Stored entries

= = = = =

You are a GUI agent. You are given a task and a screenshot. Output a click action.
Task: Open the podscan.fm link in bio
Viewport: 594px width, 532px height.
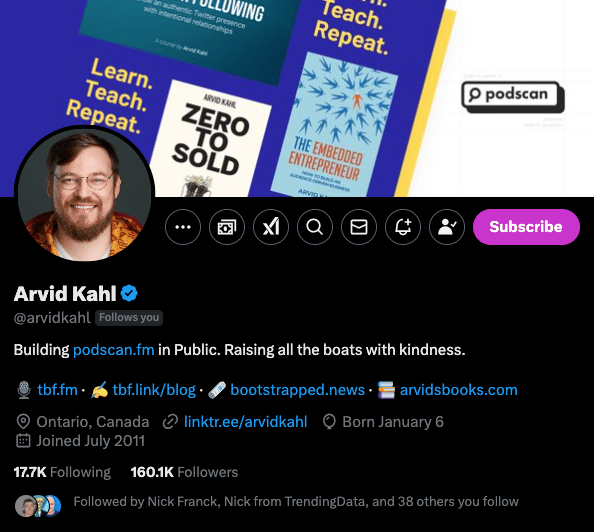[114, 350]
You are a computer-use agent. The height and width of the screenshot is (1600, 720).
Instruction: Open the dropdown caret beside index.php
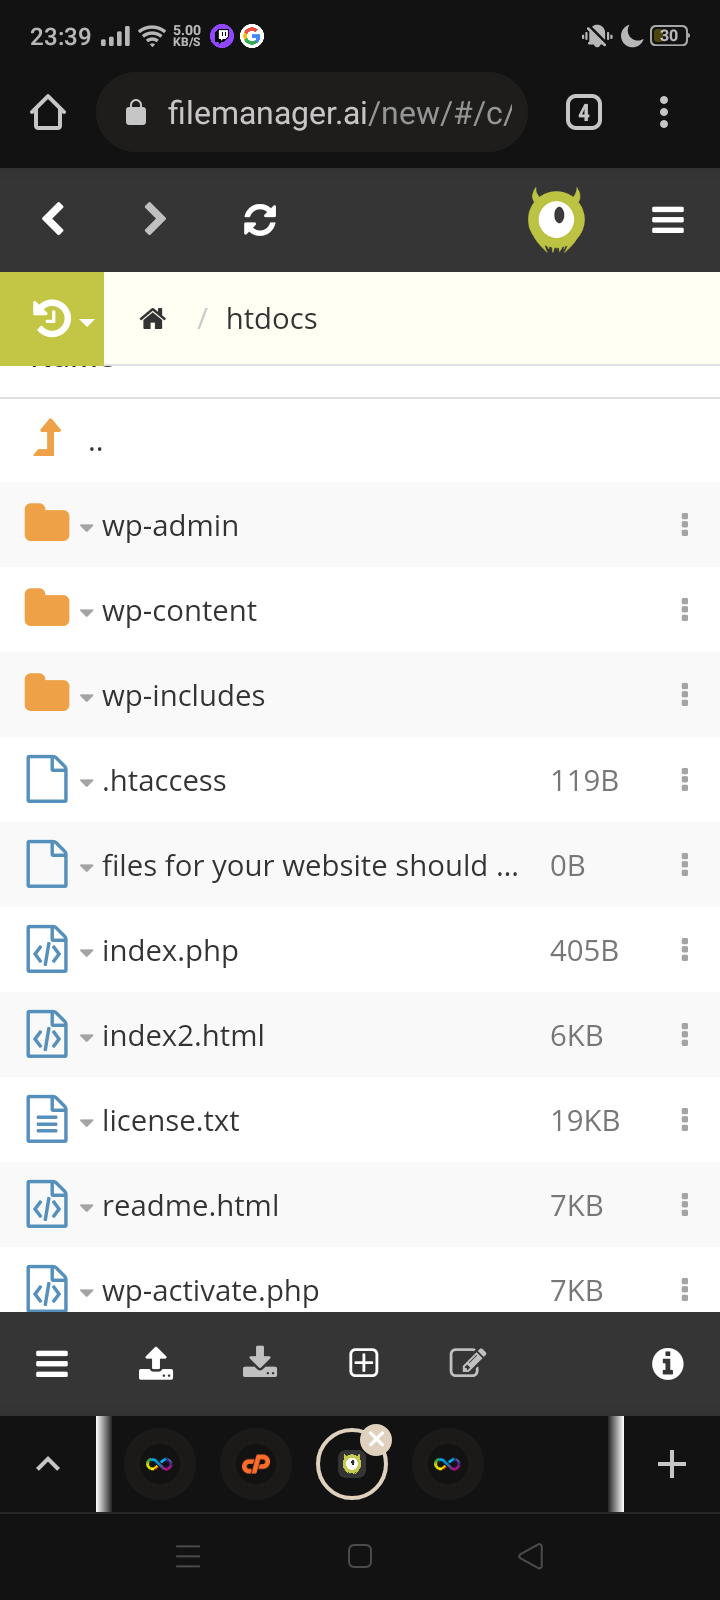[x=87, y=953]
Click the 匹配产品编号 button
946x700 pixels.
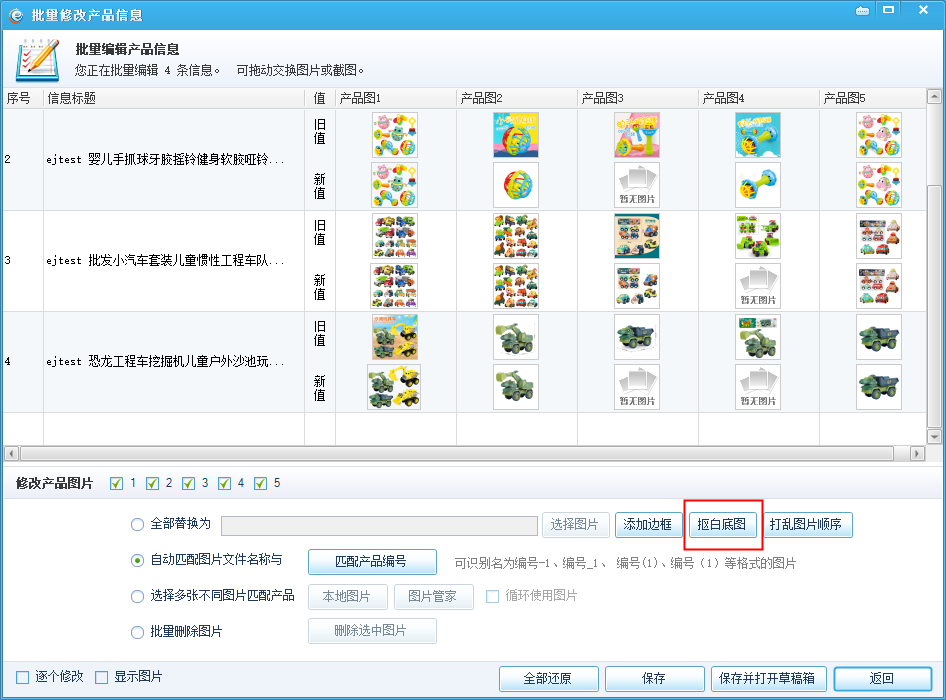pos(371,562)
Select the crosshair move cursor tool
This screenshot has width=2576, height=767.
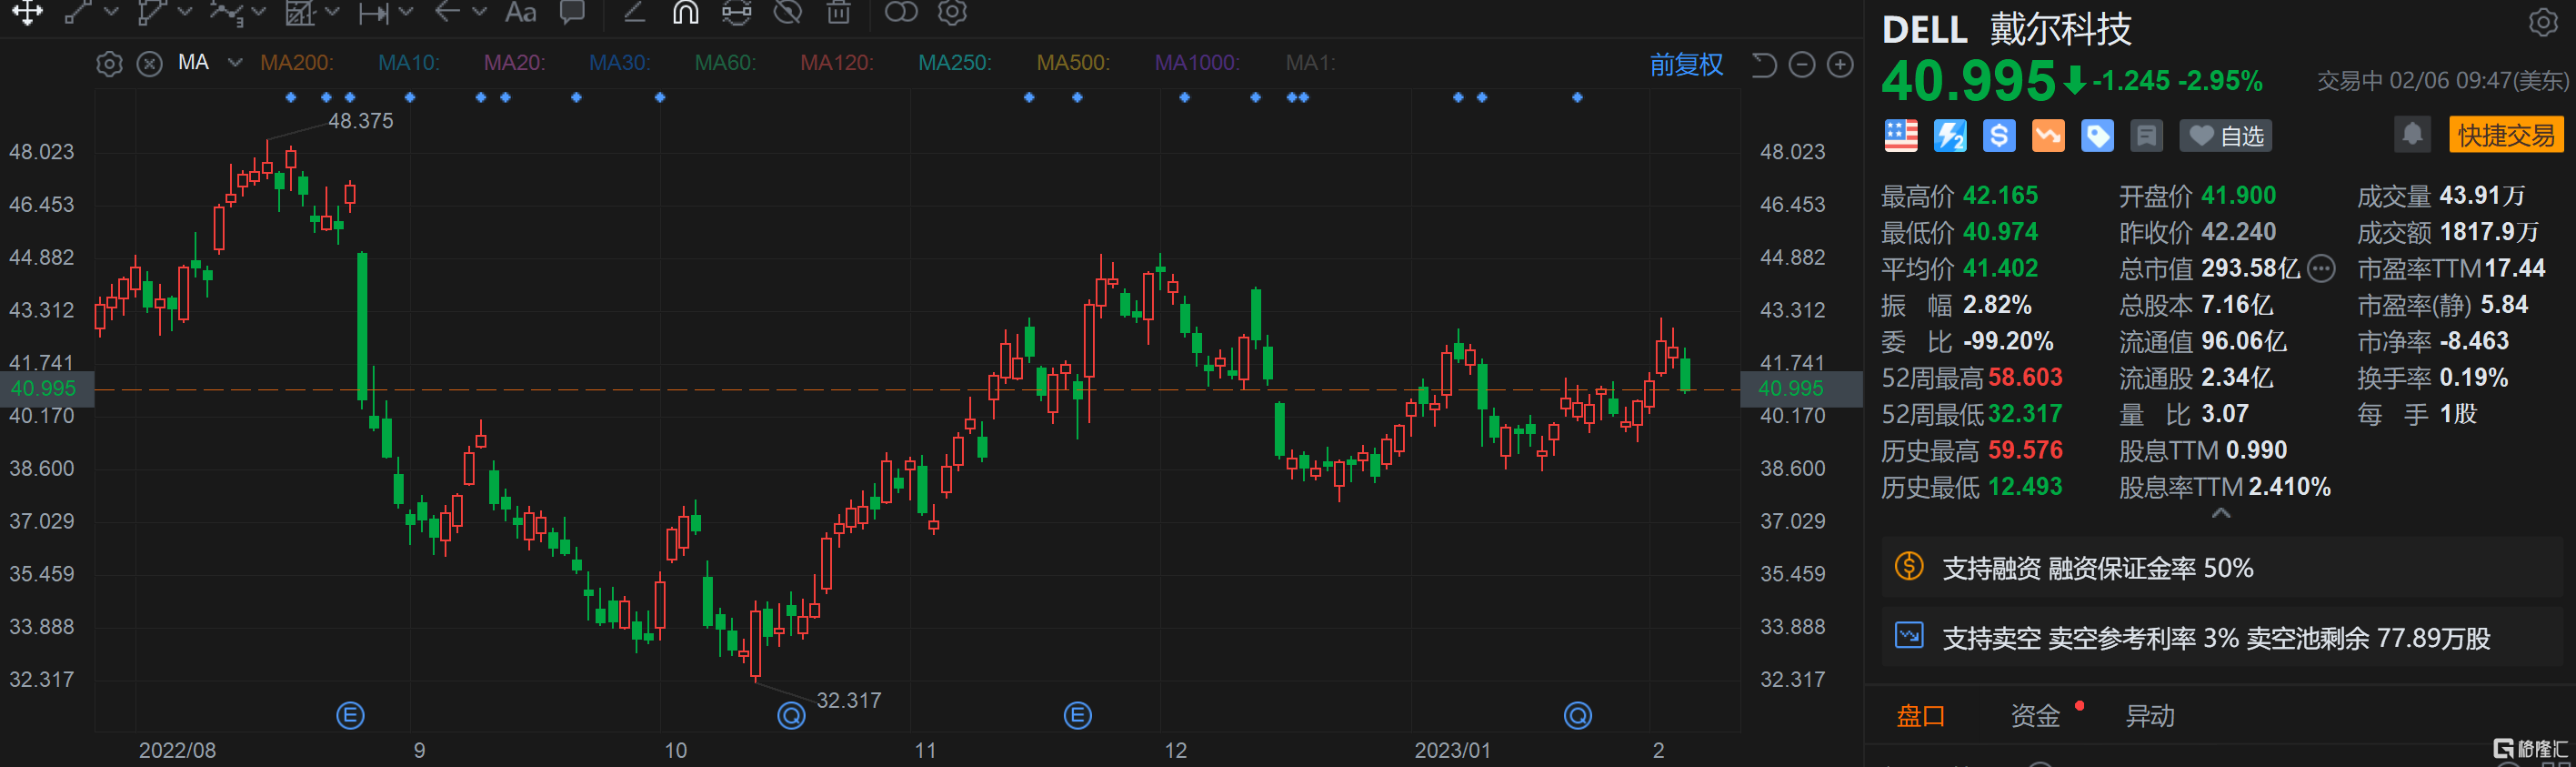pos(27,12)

= = = = =

▶ **TASK BRIEF**: What is needed is an exact transcription of the lines from the one holding "Instruction: Open the" to the end of the data, with every picture left out.

▶ **RESULT**:
Instruction: Open the dropdown caret beside index.php
[x=87, y=953]
Click the 匹配产品编号 button
946x700 pixels.
pos(371,562)
Select the crosshair move cursor tool
This screenshot has width=2576, height=767.
pos(27,12)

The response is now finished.